I just didn’t like Joy or have any sympathy for her problems, except her health problems. Those felt real, ignored by male doctors, and an impending death sentence. Overall, I had way more sympathy for Jack. Here I am, writing this review and still conflicted. Am I letting my dislike of Joy’s actions color how I feel about Becoming Mrs. Lewis?
I think the book could have benefited from a judicial pruning, but then again it brings across the weight of seven years of illness and hidden cancer eating at Joy’s health. I judge this an above-average book that in many ways raises more questions than it answers.
Recommended for fans of Joy Davidman or C.S. Lewis with the caveat that what you read may affect your respect for them.

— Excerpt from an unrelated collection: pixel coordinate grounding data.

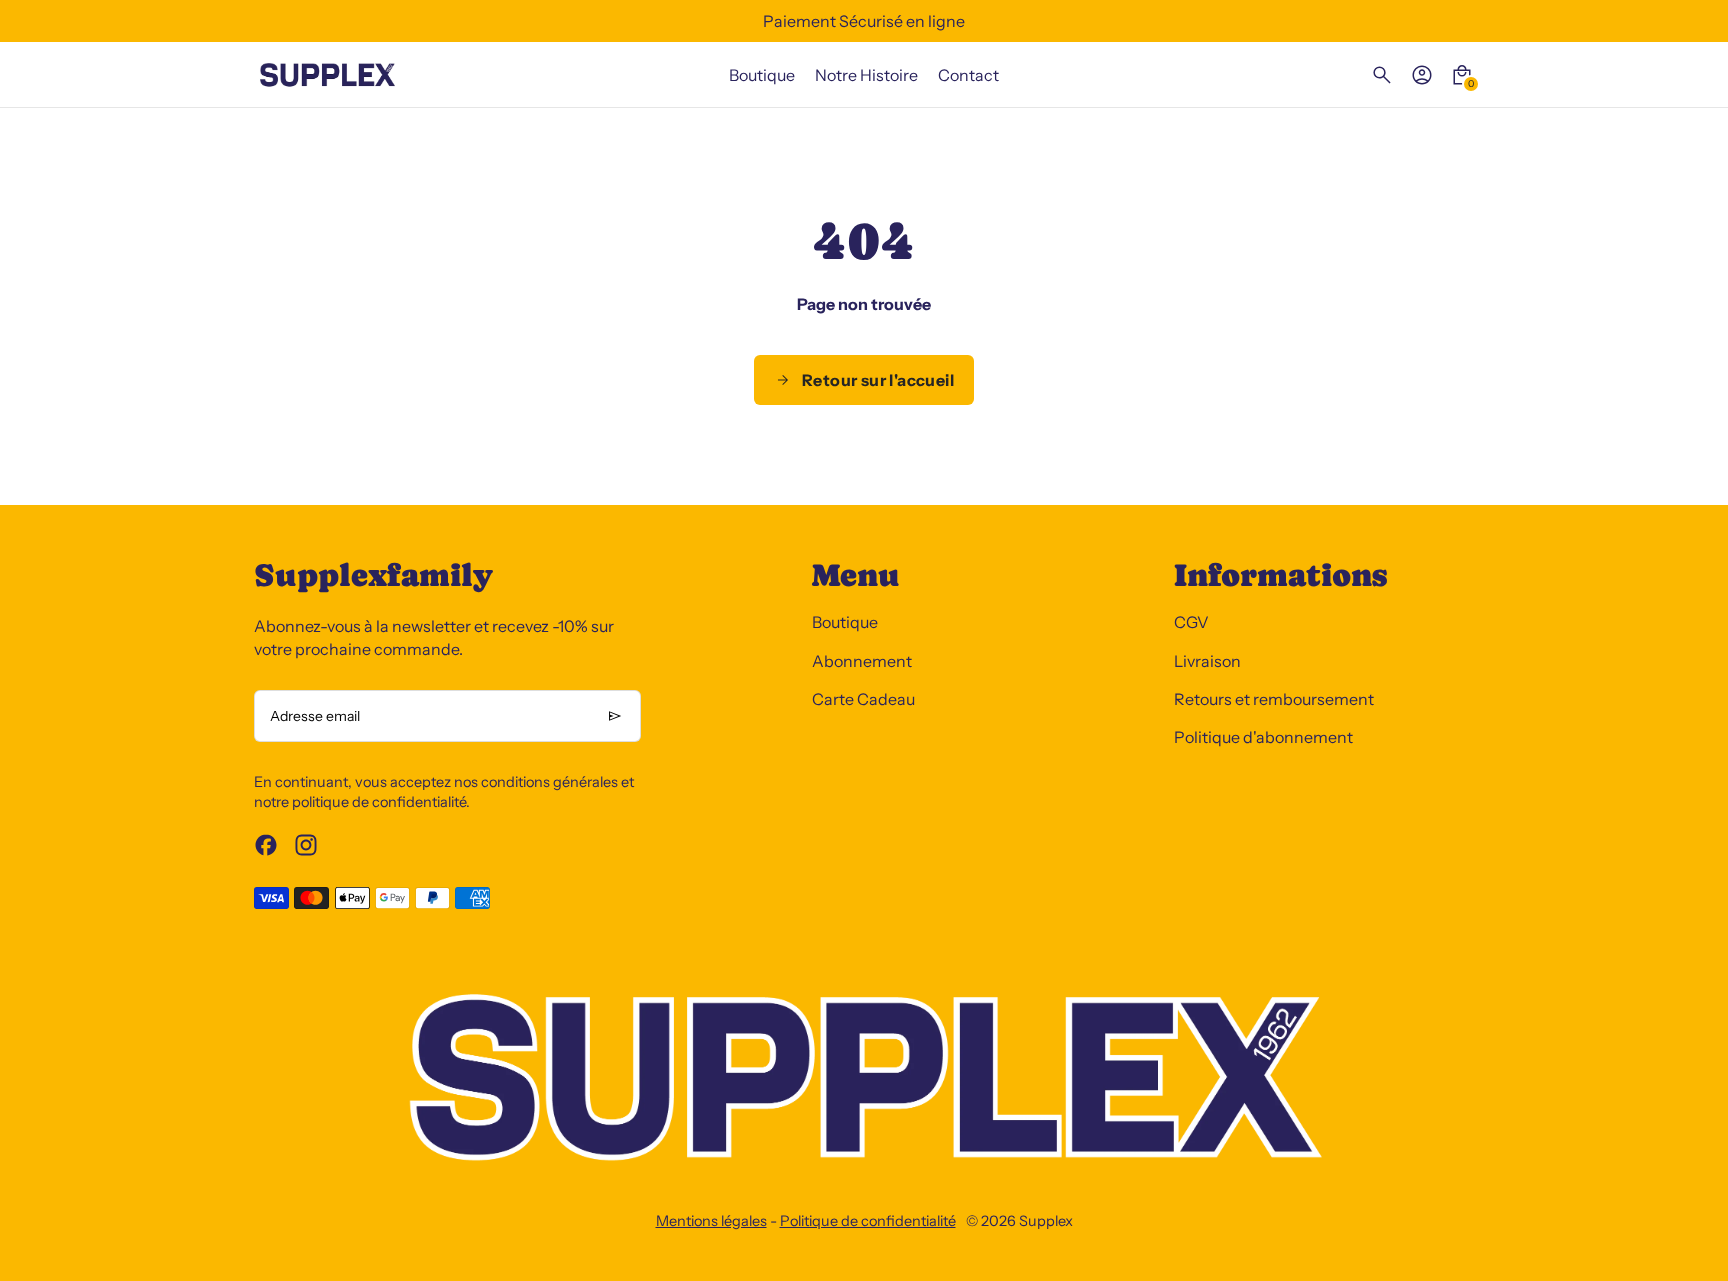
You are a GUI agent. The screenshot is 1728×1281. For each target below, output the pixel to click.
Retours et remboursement (1274, 699)
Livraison (1207, 661)
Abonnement (862, 661)
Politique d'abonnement (1263, 737)
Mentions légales (711, 1221)
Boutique (845, 622)
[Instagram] (306, 845)
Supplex (1046, 1221)
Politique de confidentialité (868, 1221)
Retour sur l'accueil (878, 380)
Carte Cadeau (863, 699)
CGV (1191, 622)
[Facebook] (266, 845)
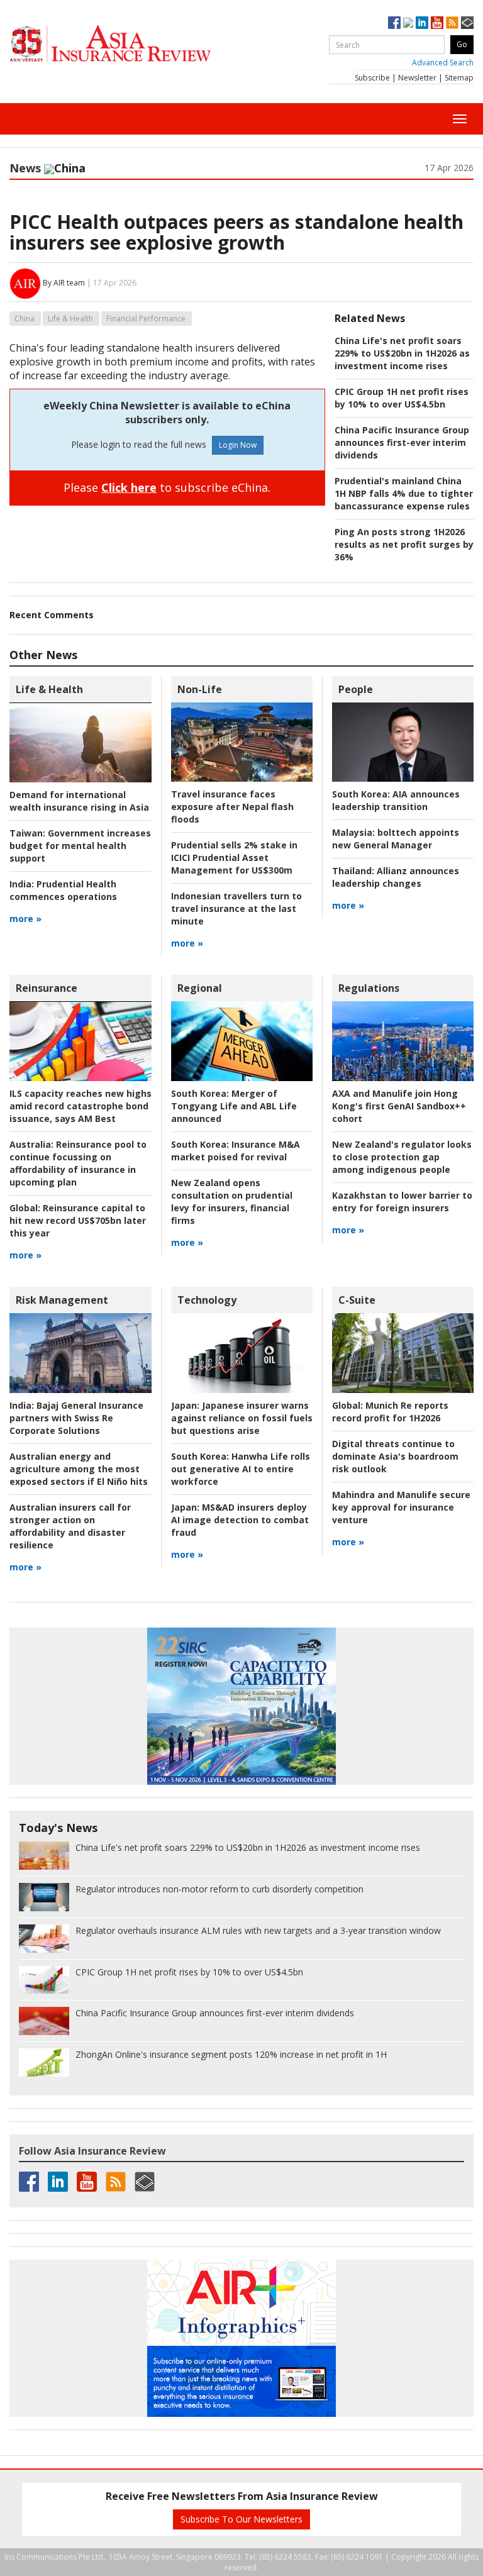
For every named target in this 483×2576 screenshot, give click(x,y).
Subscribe (372, 77)
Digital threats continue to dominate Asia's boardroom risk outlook (395, 1456)
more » (25, 918)
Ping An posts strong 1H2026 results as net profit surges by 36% (404, 544)
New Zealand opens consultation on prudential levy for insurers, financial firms (231, 1201)
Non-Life (199, 689)
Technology (206, 1300)
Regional (199, 988)
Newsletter (417, 77)
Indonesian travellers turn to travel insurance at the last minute (236, 908)
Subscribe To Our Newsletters (241, 2519)
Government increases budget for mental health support (80, 845)
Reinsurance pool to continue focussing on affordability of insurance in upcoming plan (78, 1163)
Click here (129, 487)
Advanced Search (443, 62)
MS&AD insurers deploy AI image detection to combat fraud (240, 1519)
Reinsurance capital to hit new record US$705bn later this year (77, 1220)
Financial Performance (146, 318)
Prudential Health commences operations (63, 890)
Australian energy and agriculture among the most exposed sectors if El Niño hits (78, 1468)
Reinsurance (46, 988)
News (25, 167)
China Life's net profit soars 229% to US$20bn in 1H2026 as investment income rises (402, 353)
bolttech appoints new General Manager (395, 838)
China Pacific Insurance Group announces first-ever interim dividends (402, 442)
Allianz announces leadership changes (395, 877)
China (24, 318)
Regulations (368, 988)
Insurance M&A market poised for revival (235, 1150)
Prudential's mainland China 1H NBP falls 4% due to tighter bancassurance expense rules (404, 493)
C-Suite (356, 1300)
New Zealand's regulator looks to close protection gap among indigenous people (402, 1156)
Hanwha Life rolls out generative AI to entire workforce (240, 1468)
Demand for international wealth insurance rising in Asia (79, 801)
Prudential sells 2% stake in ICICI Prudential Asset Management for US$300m (234, 857)
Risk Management (62, 1300)
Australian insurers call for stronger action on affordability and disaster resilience (70, 1526)
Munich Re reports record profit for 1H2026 (390, 1411)
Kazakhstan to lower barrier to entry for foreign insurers (402, 1201)
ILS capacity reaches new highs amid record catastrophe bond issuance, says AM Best (80, 1105)
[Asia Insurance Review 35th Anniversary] (135, 43)
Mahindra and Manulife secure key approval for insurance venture (401, 1507)
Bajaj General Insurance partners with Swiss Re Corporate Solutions (76, 1417)
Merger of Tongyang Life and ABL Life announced (234, 1105)
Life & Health (70, 318)
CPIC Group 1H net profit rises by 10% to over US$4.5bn (402, 398)
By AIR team (64, 282)
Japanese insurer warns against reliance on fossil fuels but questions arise (242, 1417)
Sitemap (459, 77)
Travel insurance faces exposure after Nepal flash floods (232, 806)
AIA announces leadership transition (396, 800)
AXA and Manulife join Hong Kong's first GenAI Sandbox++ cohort (399, 1105)
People (355, 689)
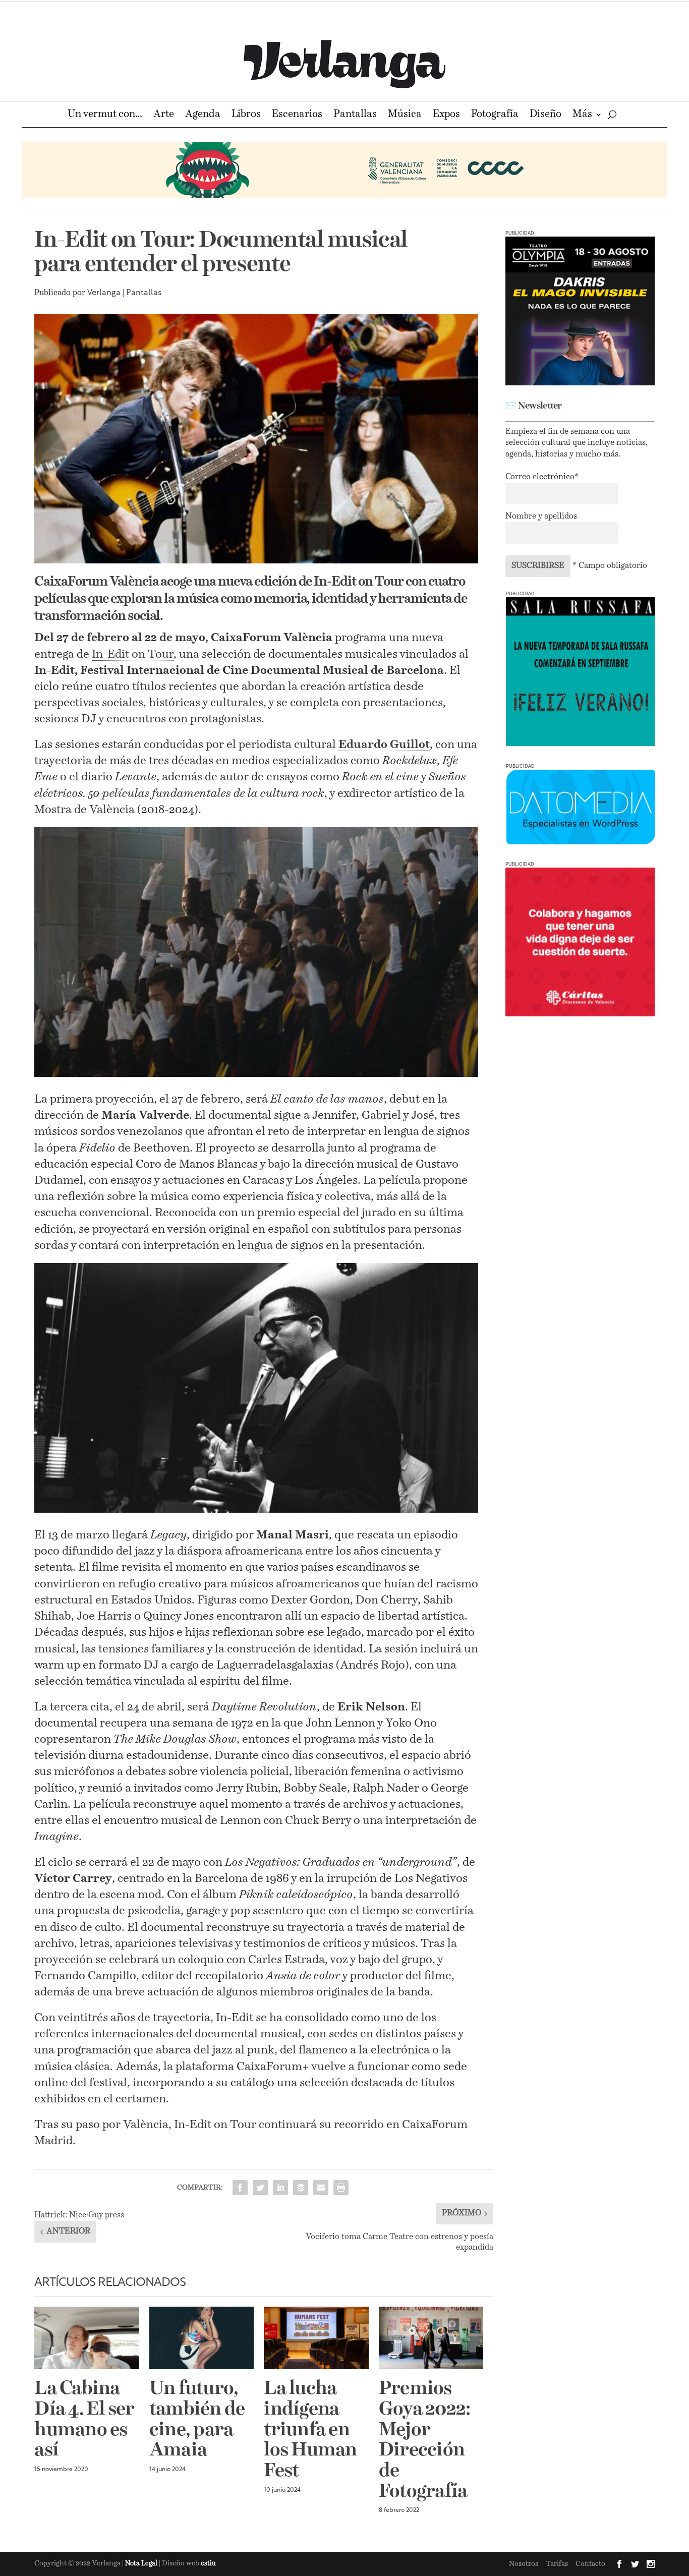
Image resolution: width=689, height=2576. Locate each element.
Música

I received this book as an Advanced Reader Copy (ARC) from the publisher through NetGalley. My opinions are my own.
Book description
From New York Times bestselling author Patti Callahan comes an exquisite novel of Joy Davidman, the woman C. S. Lewis called “my whole world.” When poet and writer Joy Davidman began writing letters to C. S. Lewis—known as Jack—she was looking for spiritual answers, not love. Love, after all, wasn’t holding together her crumbling marriage. Everything about New Yorker Joy seemed ill-matched for an Oxford don and the beloved writer of Narnia, yet their minds bonded over their letters. Embarking on the adventure of her life, Joy traveled from America to England and back again, facing heartbreak and poverty, discovering friendship and faith, and against all odds, finding a love that even the threat of death couldn’t destroy.
In this masterful exploration of one of the greatest love stories of modern times, we meet a brilliant writer, a fiercely independent mother, and a passionate woman who changed the life of this respected author and inspired books that still enchant us and change us. Joy lived at a time when women weren’t meant to have a voice—and yet her love for Jack gave them both voices they didn’t know they had.
At once a fascinating historical novel and a glimpse into a writer’s life, Becoming Mrs. Lewis is above all a love story—a love of literature and ideas and a love between a husband and wife that, in the end, was not impossible at all.